S41：Traversal can pass through grid in neighborhood inside the grating map of octree structure；

S42：Obtained grid positions are either with or without the free space for meeting robot body size in detection S41, if there is S43 is then gone to, it's not true goes to S44；

S43：Whether there is enough robots to perform the sky needed for rotary motion at the grid positions obtained in detection S41 Between if not then abandon current grid and return to S41, otherwise go to S44；

S44：At the grid positions obtained in detection S41 whether there is enough robots to perform the sky needed for stopping action Between, it abandons current grid if it's not true and returns to S41, otherwise go to S45；

S45：Robot is moved at the grid positions, and S46 is gone to if being target point at the grid, is otherwise turned To S41；

S46：The comprehensive grid positions generation passed by before reaches the path of target grid from initial position.

Claims (2)

1. a kind of robot navigation device based on binocular vision, which is characterized in that including：Display, robot control system, Industrial personal computer, control box, vision guided navigation device；Wherein described industrial personal computer includes mainboard, control card, GPU video cards, image pick-up card； The vision guided navigation device includes binocular camera, LED light source；The control box includes power module and control module；The machine Device people's control system is connected with industrial personal computer, and the mainboard in the industrial personal computer is respectively at the display, control card, GPU video cards, figure As capture card is connected；The control box and control card, image pick-up card, binocular camera, LED light source are connected；

The binocular camera provides advanceable safe road for barrier and target object in auxiliary robot identification scene Diameter, the optical axis keeping parallelism of two video cameras are fixed on same horizontal plane；

The LED light source is used to provide illumination for vision system in dark environment；

The control box is used to provide electric energy for binocular camera and light source, and receive the signal from control card, is responsible for control The acquisition and transmission of camera signal and the working condition for controlling LED light source；

The industrial personal computer is used to be responsible for the processing of information and controls the transmission of signal；

The display is checked for the image collected and handling result to be shown to user.
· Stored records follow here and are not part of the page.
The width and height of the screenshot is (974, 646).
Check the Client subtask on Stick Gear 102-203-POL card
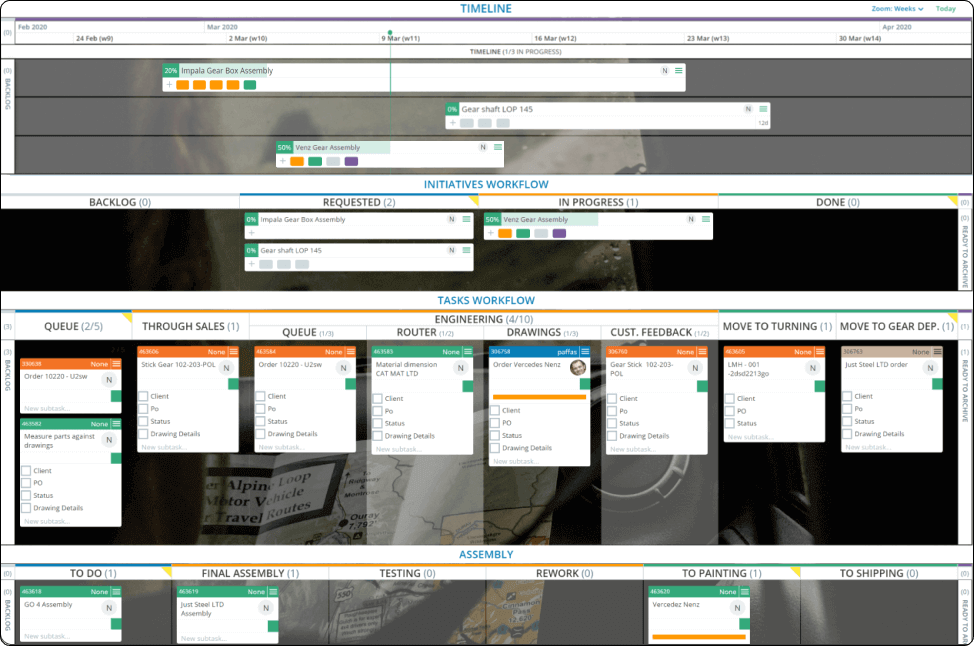tap(143, 397)
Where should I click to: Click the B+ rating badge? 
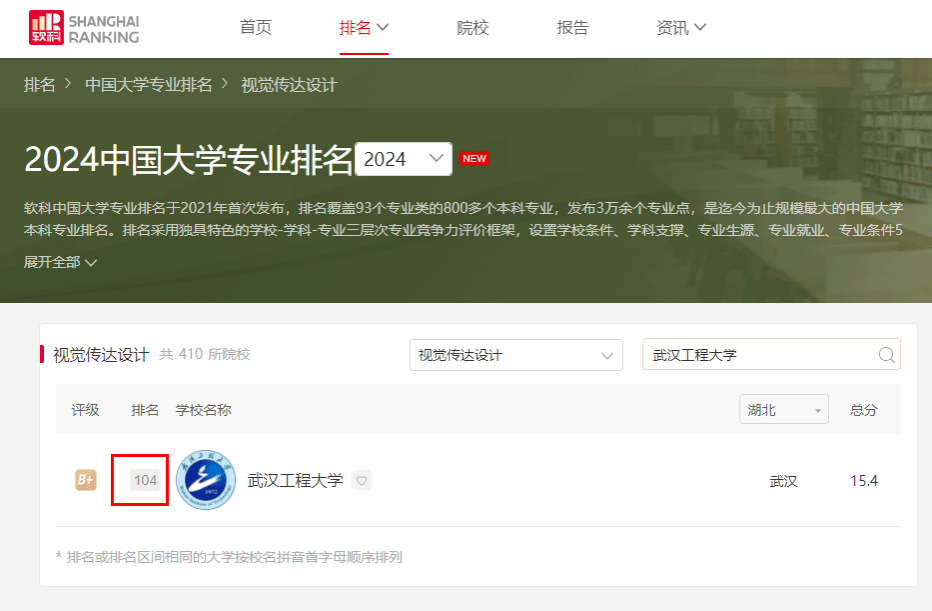(x=86, y=480)
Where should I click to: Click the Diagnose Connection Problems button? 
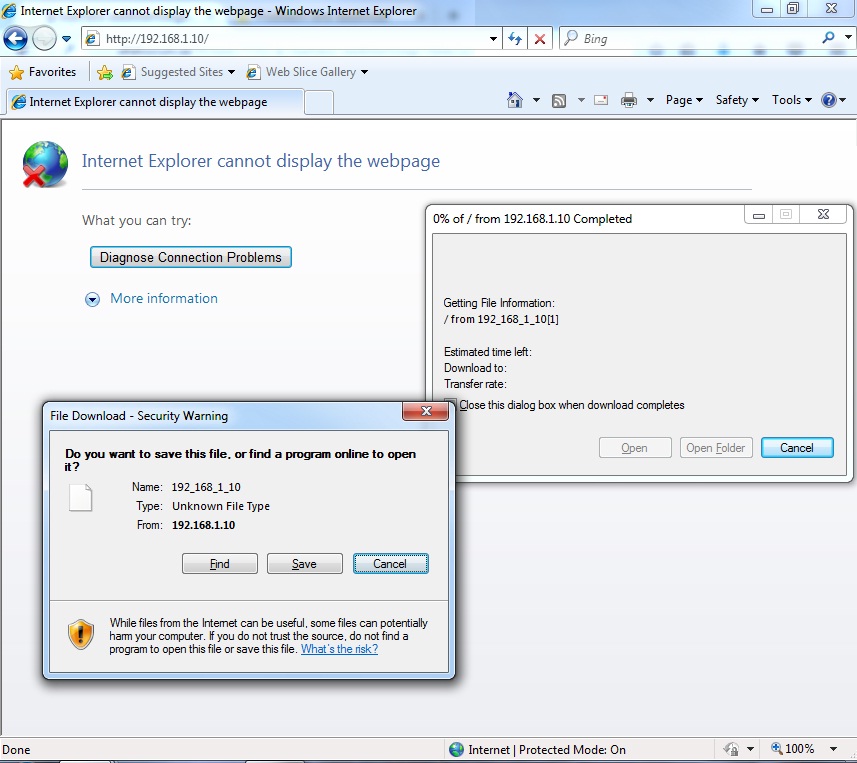(191, 257)
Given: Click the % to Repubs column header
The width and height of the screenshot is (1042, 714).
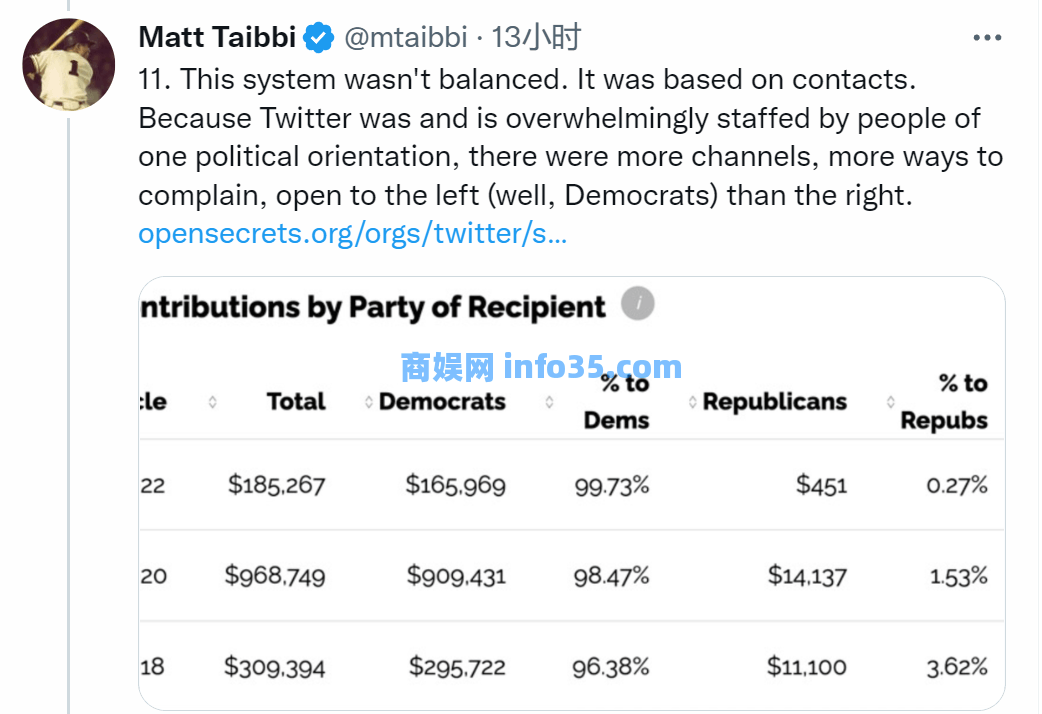Looking at the screenshot, I should (944, 402).
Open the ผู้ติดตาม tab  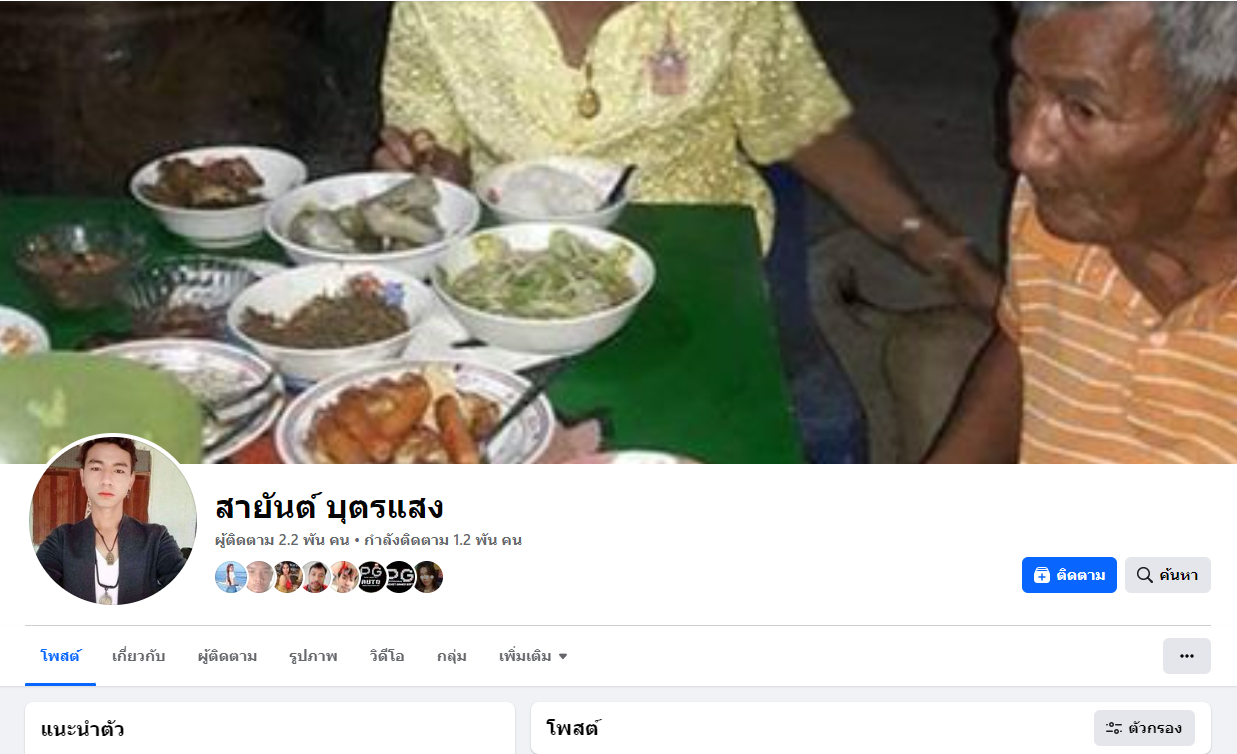coord(227,656)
2. a kind of robot navigation method based on binocular vision, which is characterized in that key step includes：

Then S1, Binocular Stereo Vision System stereo calibration obtain the image information in circumstances not known；

S2 using algorithm for stereo matching, reconstructs the 3D disparity maps of environment；

S3 carries out the detection of barrier region using disparity map；

S4 carries out the detection of target object using the image of 2D and the disparity map of 3D；

S5 according to target and the location information of barrier, selects the secure path of robot P Passable.